● GIVEN TASK
Convert the lines below into a JSON list of strings, one string per line, skipping blank lines. Leave the pictures out.

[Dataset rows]
* * *

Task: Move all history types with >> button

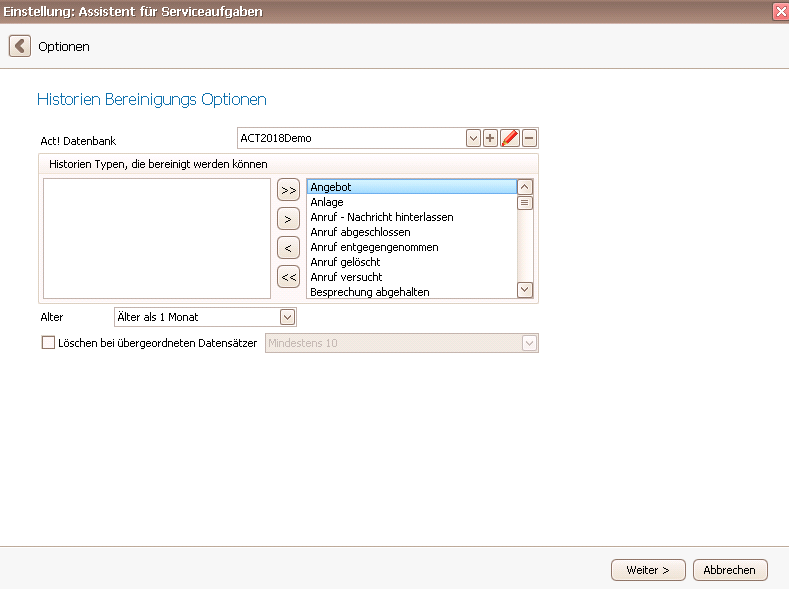Action: (x=288, y=190)
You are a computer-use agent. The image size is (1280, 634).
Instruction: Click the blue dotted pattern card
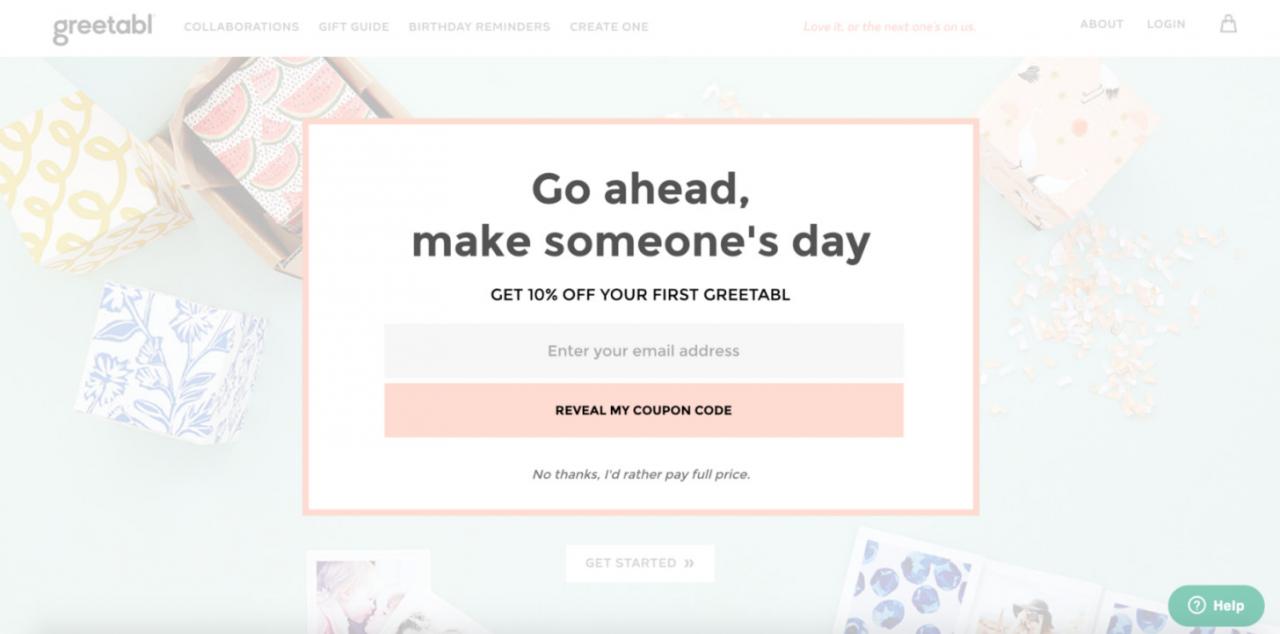905,590
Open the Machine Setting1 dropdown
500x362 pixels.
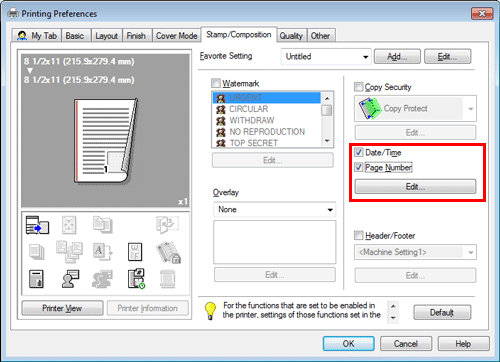415,252
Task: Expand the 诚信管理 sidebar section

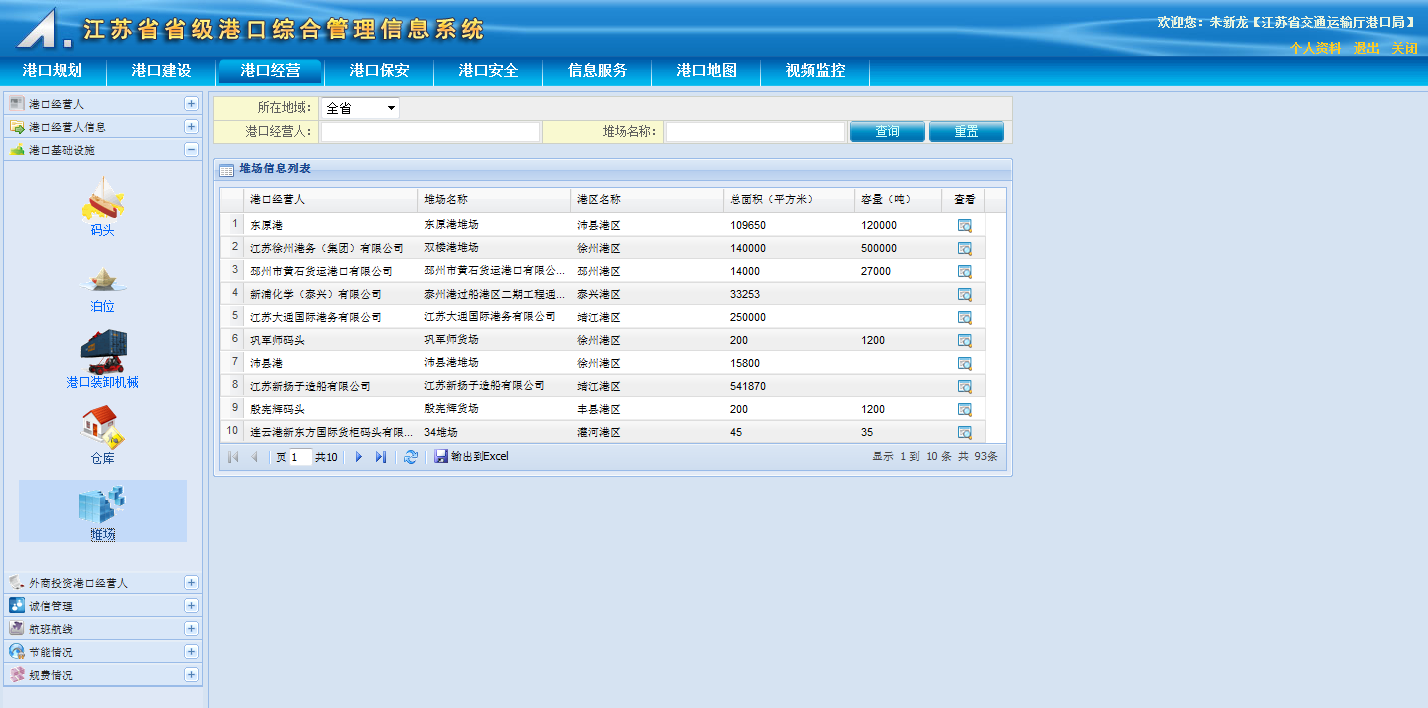Action: coord(191,606)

* * *

● THE REPLY
[
  "Task: Move all history types with >> button",
  "Action: (x=288, y=190)",
  "You are a computer-use agent. The image size is (1280, 634).",
  "Instruction: Click the blue dotted pattern card",
  "905,590",
  "Open the Machine Setting1 dropdown",
  "500x362 pixels.",
  "415,252",
  "Task: Expand the 诚信管理 sidebar section",
  "Action: coord(191,606)"
]